== TASK INSTRUCTIONS ==
Rewrite all of the entries below with "At what coordinates should I click to accomplish" swapped for "Which point should I tap to complete" each time it occurs, changing nothing else and leaving out the pictures.

BEGIN EXERCISE DATA

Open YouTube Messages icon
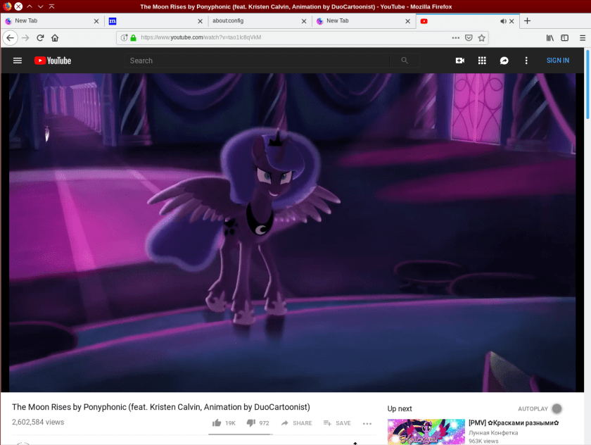 pyautogui.click(x=504, y=61)
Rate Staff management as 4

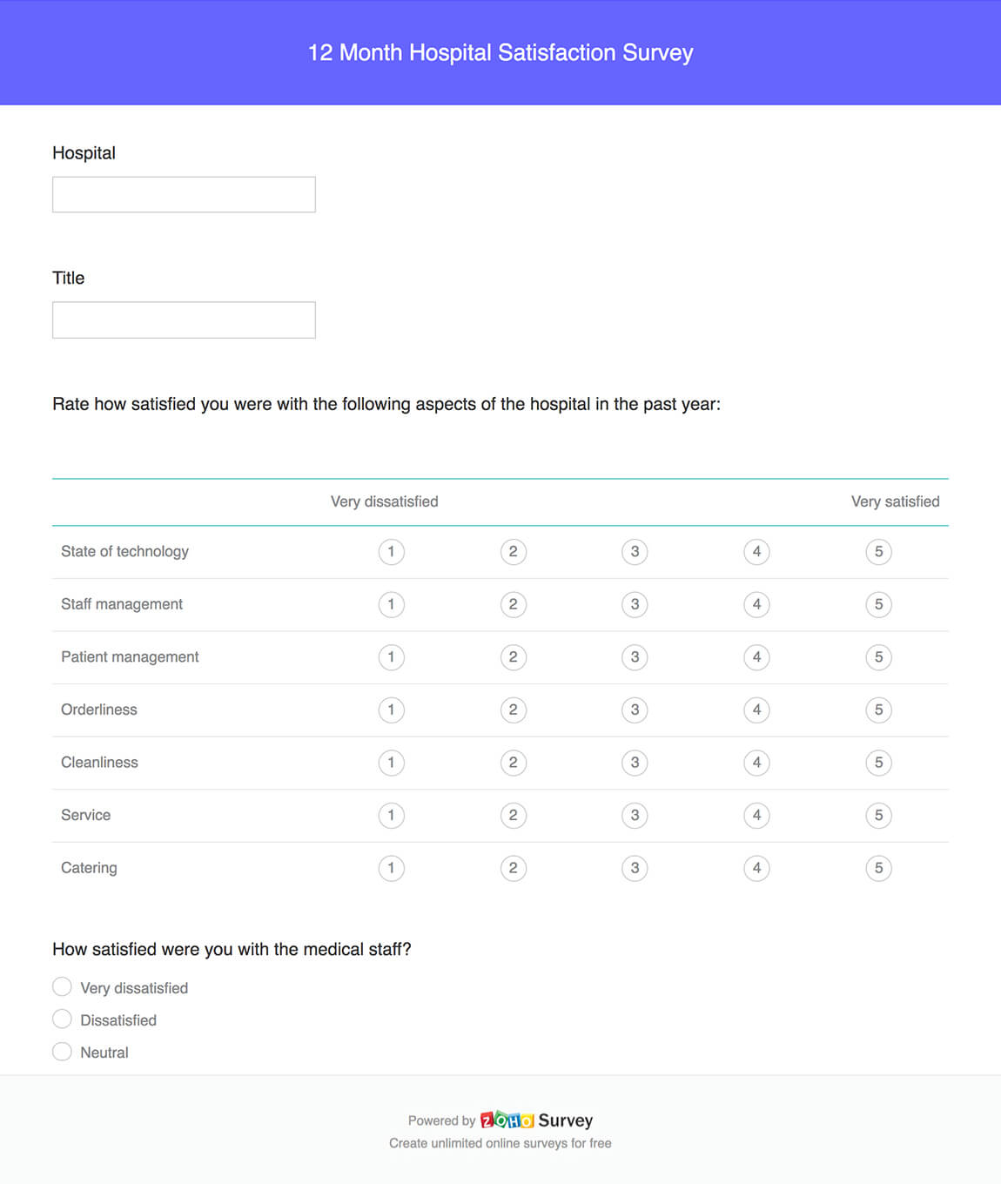point(756,604)
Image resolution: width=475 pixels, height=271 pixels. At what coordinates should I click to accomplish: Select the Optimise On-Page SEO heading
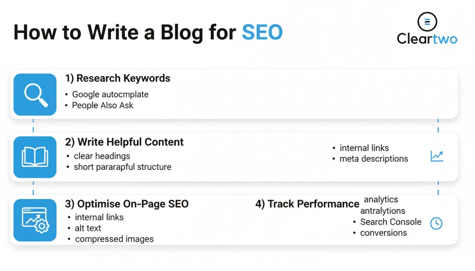point(127,204)
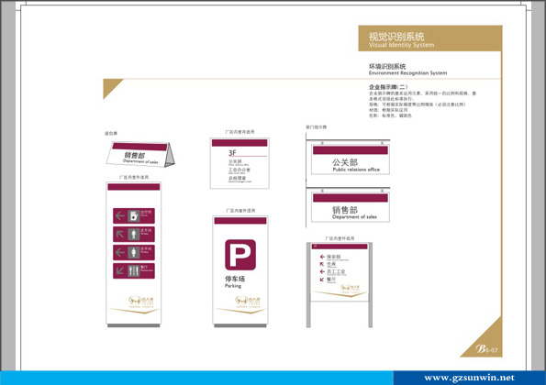Image resolution: width=546 pixels, height=385 pixels.
Task: Select the 公关部 Public relations office hanging sign
Action: (350, 160)
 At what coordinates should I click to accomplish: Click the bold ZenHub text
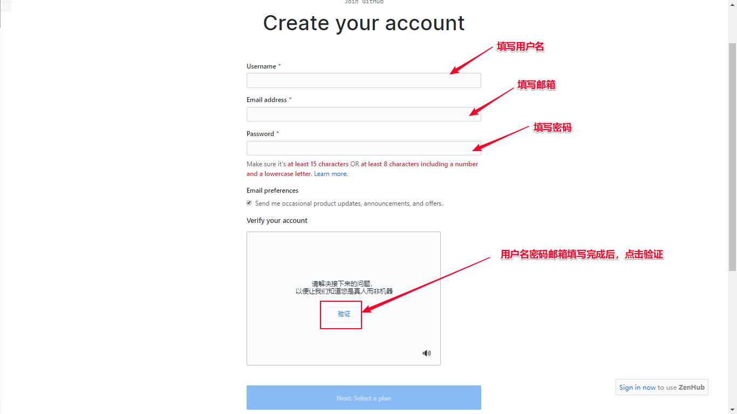pos(692,387)
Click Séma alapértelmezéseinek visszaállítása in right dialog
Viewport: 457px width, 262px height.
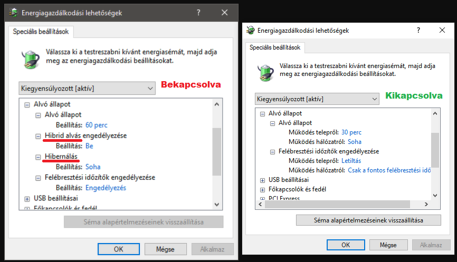[x=368, y=220]
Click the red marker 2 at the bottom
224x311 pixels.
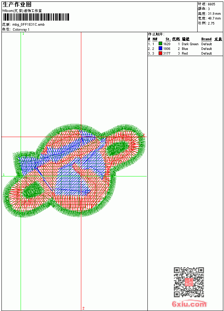(x=83, y=308)
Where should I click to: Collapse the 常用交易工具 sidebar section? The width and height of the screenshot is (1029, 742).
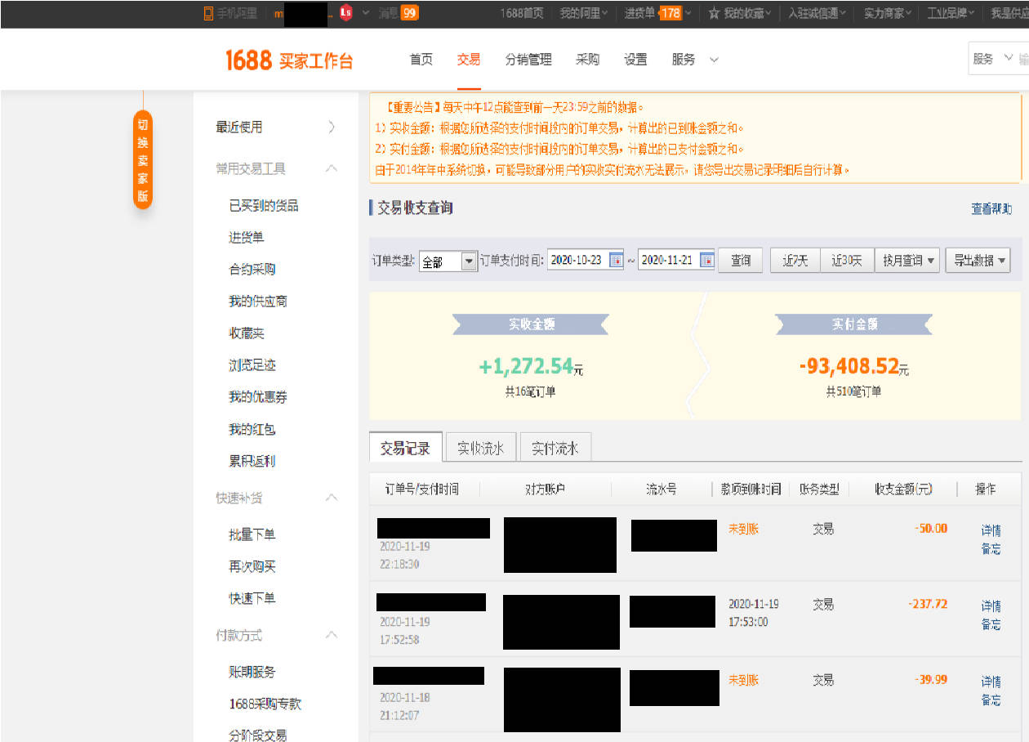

END EXERCISE DATA

== ANSWER TO THIS EXERCISE ==
Open YouTube Messages icon
 pyautogui.click(x=504, y=61)
Rate Staff management as 4

point(756,604)
Image resolution: width=475 pixels, height=271 pixels. Which point should I tap to complete: Select the Optimise On-Page SEO heading
point(127,204)
Image resolution: width=546 pixels, height=385 pixels.
Task: Select the 公关部 Public relations office hanging sign
Action: (350, 160)
 Which point should I tap to complete: Click the bold ZenHub text
pos(692,387)
Click Séma alapértelmezéseinek visszaállítása in right dialog
Viewport: 457px width, 262px height.
[x=368, y=220]
Click the red marker 2 at the bottom
224x311 pixels.
(x=83, y=308)
Where should I click to: Collapse the 常用交易工具 sidebar section? The width and height of the screenshot is (1029, 742).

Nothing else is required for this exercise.